Baca Juga :  Badan Pangan Nasional dan Kebijakan Perberasan

“Saya kira jumlah stok tersebut cukup aman. Mulai Januari-Februari 2021 tampaknya sudah akan mulai ada panen dan akan terus meningkat produksi hingga April Mei,” kata Bayu, Senin (30/11/2020).

Namun, Bayu memberi catatan tersendiri untuk kesiapan pasokan beras dan bahan pokok lainnya untuk Ramadan dan Idulfitri yang akan jatuh pada April dan Mei.
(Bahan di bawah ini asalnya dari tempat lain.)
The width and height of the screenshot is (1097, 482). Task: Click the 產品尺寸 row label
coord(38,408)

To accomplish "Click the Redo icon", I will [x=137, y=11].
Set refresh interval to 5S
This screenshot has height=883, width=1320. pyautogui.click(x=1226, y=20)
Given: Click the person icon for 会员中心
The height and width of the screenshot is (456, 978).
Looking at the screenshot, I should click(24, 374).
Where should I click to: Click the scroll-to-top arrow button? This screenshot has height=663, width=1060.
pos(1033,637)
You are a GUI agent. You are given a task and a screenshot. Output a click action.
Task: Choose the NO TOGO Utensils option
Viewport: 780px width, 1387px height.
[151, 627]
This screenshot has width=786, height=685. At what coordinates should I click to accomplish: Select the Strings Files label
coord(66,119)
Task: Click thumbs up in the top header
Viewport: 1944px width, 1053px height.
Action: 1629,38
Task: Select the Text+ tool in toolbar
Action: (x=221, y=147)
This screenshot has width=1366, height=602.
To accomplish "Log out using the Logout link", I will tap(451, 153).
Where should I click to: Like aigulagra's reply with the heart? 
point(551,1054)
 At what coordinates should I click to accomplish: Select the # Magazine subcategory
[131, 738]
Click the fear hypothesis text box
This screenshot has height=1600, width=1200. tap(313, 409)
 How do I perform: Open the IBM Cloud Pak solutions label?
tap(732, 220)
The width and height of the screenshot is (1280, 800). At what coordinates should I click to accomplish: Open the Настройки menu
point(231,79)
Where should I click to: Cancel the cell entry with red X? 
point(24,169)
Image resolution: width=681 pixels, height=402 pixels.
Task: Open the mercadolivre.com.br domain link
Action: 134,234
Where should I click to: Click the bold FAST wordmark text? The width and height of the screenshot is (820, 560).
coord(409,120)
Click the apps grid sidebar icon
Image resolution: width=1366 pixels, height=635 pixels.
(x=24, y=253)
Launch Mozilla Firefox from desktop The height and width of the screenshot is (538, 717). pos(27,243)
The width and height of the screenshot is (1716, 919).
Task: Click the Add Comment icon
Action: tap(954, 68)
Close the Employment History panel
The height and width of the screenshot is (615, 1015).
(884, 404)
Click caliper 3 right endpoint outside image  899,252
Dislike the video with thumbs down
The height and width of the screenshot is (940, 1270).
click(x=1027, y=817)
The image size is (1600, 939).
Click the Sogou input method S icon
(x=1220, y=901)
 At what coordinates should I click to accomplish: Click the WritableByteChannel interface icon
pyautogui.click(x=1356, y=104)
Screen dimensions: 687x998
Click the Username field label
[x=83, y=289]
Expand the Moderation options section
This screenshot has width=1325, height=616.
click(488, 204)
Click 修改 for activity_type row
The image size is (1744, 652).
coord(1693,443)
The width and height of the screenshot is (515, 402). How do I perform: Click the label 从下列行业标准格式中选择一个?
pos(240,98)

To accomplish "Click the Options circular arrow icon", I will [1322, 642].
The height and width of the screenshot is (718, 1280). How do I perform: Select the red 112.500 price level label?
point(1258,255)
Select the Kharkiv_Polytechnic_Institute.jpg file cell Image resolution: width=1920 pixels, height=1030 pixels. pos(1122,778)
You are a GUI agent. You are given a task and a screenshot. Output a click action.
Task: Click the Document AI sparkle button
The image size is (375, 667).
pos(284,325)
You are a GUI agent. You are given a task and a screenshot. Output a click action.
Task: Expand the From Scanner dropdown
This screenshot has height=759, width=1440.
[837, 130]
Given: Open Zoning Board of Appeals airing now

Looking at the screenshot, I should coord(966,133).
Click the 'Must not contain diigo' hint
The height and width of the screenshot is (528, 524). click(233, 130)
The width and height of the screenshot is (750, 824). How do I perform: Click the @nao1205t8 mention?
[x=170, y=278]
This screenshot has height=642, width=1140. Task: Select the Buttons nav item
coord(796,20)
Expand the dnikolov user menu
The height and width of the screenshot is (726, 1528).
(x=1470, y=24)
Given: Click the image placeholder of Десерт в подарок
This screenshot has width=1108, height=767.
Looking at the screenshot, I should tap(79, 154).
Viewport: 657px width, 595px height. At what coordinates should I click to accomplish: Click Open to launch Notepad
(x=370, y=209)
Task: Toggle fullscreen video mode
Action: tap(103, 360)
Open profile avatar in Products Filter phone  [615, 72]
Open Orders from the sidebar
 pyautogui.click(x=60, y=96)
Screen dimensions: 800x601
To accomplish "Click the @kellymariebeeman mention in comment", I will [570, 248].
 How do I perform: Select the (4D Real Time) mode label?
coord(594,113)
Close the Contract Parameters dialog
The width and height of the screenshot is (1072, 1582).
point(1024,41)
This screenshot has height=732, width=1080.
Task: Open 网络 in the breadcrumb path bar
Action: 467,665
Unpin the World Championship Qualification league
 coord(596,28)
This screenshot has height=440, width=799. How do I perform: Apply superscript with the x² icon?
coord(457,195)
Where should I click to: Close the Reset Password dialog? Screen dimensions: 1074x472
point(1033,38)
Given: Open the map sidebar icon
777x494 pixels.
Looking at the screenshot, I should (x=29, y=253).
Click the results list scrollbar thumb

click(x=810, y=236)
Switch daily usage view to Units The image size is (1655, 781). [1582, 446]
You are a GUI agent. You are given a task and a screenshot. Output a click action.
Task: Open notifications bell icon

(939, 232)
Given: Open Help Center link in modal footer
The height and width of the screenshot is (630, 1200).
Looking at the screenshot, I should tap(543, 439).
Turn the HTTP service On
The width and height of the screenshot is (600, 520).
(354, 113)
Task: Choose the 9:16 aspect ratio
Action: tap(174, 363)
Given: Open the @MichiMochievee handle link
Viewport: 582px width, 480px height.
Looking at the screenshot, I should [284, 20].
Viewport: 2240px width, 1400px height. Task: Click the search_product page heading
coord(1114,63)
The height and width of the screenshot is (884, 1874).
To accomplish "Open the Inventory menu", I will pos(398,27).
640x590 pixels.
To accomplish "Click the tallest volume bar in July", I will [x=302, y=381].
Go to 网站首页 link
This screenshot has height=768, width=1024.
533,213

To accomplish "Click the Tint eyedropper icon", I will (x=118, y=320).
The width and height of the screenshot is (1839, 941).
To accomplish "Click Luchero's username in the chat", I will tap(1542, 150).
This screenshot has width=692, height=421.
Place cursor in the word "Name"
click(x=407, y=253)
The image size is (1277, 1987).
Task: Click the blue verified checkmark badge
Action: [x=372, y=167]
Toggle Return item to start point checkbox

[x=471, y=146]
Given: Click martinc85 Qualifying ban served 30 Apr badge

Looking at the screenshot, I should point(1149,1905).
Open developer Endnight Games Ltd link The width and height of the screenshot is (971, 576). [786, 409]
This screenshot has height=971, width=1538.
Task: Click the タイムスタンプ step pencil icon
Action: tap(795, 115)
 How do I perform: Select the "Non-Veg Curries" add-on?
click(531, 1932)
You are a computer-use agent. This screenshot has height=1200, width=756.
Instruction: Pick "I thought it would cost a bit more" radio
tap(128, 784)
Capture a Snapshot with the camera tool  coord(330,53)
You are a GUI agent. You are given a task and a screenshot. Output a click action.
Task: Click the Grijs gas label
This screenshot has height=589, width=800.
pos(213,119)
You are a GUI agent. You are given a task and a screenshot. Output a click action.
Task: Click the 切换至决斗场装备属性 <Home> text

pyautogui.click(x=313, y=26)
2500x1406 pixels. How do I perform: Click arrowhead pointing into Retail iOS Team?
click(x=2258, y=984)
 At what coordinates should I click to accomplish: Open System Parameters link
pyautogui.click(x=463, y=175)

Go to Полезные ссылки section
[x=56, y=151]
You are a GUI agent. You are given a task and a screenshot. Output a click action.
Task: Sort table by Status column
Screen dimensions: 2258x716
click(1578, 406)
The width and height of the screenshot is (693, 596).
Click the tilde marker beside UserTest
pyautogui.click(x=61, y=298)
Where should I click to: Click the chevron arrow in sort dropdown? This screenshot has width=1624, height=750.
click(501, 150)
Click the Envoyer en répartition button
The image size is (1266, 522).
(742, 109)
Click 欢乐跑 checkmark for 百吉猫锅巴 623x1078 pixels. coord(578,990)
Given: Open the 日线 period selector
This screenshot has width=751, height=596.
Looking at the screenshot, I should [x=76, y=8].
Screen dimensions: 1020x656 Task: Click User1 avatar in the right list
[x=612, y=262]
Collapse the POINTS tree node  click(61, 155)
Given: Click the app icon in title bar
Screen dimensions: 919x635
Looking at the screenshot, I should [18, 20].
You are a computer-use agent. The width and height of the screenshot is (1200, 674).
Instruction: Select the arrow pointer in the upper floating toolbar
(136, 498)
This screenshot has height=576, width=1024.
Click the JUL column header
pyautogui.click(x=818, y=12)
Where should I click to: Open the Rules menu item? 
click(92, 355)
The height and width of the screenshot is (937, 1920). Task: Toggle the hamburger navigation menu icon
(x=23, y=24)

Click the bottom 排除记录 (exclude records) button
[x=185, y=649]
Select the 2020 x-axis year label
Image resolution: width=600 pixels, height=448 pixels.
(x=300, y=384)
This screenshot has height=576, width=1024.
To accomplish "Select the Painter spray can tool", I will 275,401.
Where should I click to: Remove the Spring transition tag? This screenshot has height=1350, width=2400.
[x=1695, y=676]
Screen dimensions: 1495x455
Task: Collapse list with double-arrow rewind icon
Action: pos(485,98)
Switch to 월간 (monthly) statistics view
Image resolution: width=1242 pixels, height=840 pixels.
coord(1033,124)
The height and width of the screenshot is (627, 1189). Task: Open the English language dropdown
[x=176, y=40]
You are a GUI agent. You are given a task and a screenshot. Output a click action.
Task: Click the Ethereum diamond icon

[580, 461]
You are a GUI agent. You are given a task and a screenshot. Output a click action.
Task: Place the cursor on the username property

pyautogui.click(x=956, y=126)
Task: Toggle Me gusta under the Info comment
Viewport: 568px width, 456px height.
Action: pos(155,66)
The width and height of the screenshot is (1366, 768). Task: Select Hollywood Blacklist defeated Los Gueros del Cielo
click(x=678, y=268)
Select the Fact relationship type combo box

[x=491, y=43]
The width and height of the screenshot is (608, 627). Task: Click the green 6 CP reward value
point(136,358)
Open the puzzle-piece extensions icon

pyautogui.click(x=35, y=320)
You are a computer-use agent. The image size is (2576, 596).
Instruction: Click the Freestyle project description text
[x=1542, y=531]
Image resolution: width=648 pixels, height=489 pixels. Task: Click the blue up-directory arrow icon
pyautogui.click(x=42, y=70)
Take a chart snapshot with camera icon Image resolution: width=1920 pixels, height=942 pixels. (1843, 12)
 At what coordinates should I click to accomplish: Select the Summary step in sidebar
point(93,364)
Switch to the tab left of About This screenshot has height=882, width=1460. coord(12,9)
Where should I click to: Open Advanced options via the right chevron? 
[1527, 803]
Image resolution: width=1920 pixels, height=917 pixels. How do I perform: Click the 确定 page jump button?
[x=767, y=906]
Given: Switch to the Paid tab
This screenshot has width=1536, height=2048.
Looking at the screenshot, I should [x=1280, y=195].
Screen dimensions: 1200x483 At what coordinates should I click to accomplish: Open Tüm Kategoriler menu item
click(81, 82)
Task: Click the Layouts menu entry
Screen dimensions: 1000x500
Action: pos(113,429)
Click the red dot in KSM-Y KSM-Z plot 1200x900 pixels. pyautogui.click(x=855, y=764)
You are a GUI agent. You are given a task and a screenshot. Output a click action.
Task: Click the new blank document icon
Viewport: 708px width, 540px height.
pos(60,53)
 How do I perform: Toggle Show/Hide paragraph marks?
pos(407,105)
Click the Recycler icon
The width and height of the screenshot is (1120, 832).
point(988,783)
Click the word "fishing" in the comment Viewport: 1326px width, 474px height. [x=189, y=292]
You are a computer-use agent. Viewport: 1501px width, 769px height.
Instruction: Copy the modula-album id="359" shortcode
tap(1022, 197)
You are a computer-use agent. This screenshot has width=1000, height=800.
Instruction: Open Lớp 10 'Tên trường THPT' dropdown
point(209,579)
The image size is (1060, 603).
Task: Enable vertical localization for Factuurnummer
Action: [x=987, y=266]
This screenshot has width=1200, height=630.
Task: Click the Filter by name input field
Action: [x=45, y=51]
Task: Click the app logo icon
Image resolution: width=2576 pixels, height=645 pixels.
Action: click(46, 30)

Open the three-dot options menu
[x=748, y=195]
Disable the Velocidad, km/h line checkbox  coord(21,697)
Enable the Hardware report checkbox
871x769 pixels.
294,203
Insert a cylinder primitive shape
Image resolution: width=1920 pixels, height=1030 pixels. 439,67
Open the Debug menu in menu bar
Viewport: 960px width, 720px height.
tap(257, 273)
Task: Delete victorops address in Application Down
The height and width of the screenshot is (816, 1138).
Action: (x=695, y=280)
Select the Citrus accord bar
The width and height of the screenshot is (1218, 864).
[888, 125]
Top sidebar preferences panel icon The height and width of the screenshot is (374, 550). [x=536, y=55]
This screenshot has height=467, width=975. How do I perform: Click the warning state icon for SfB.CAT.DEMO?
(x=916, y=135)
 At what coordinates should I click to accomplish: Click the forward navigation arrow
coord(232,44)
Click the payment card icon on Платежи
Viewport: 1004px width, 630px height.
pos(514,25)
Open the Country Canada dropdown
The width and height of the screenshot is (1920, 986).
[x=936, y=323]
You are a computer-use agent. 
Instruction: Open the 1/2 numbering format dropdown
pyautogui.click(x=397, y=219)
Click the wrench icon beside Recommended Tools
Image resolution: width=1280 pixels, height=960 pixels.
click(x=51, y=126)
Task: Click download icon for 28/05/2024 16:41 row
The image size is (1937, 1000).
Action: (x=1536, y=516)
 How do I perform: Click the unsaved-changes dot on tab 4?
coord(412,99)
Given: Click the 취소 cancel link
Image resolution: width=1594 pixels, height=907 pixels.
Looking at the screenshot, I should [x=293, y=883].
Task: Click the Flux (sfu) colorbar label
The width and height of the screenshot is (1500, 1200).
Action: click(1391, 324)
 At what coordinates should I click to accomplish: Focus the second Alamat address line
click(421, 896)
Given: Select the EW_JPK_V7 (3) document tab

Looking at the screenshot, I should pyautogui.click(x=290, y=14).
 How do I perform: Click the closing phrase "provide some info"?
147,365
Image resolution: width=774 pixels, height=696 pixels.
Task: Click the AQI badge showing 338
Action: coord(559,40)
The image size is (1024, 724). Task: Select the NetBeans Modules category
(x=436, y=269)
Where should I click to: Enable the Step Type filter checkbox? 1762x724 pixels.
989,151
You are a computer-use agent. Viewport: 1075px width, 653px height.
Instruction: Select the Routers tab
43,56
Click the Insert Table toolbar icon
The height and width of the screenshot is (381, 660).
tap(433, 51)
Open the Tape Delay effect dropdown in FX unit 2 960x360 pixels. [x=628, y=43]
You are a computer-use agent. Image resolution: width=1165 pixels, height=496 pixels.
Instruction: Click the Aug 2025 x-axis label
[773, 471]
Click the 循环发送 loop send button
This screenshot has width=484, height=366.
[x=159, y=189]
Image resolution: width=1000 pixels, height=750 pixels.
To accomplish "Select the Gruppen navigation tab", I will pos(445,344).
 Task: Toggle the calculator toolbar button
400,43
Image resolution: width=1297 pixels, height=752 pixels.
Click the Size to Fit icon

Selain itu, risiko bencana alam lokal juga perlu menjadi perhatian demi menghindari gangguan distribusi.

“Risiko lain kemungkinan bersifat lokal, yaitu terjadi banjir atau gangguan logistik karena curah hujan yang agak besar di beberapa daerah dan gangguan produksi karena distribusi pupuk,” lanjutnya.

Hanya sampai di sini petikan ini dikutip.